**THE TASK:** Can you render the rows below as a numbered list, skipping any blank lines and leaving out the pictures?

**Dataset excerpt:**
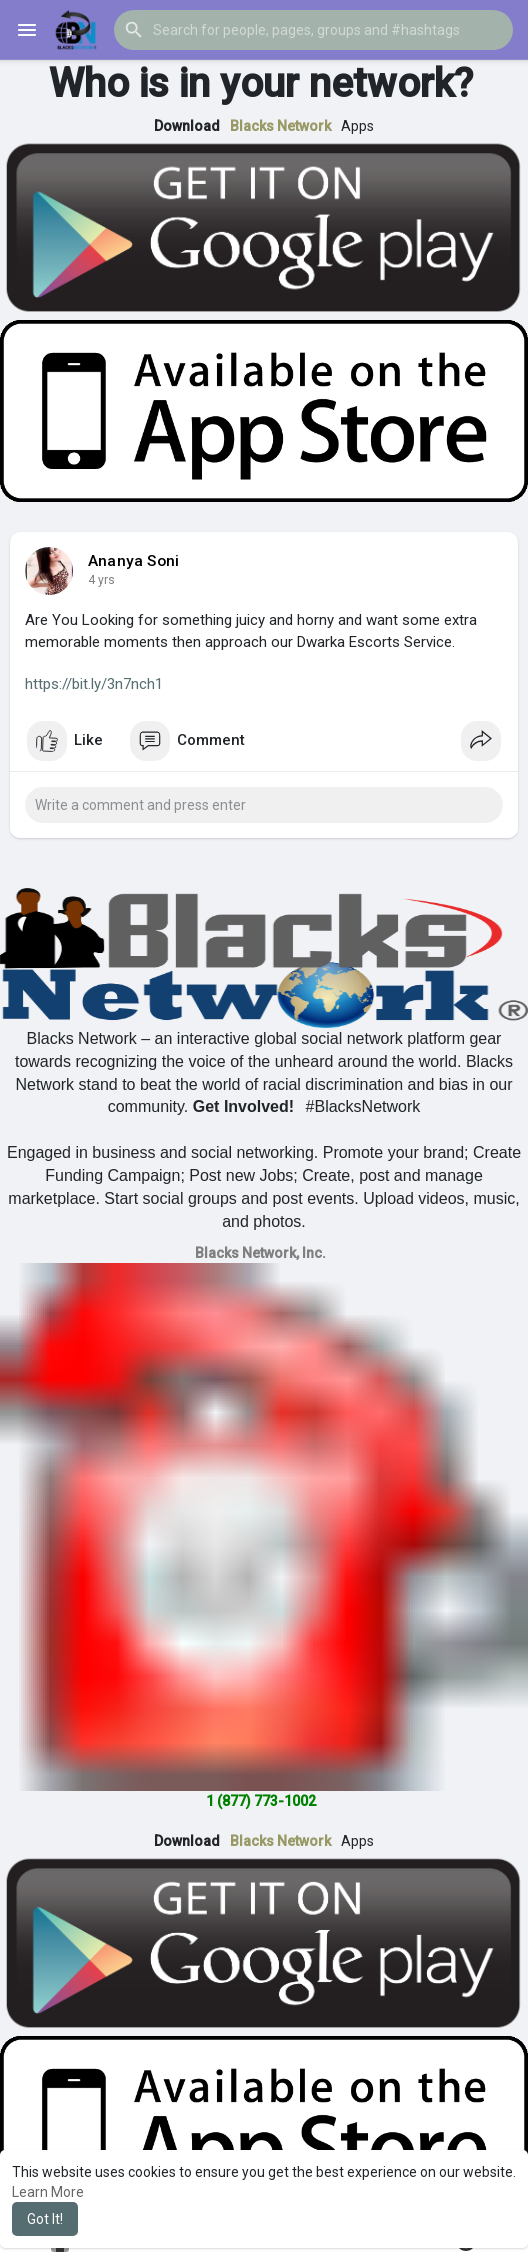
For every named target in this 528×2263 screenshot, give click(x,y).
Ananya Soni (133, 561)
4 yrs (101, 580)
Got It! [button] (45, 2219)
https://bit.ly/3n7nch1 (94, 684)
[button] (313, 30)
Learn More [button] (48, 2192)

**RESPONSE TO THIS TASK:**
1. For every named target in this 528×2263 screenshot, give click(x,y).
2. Ananya Soni (133, 561)
3. 4 yrs (101, 580)
4. Got It! [button] (45, 2219)
5. https://bit.ly/3n7nch1 (94, 684)
6. [button] (313, 30)
7. Learn More [button] (48, 2192)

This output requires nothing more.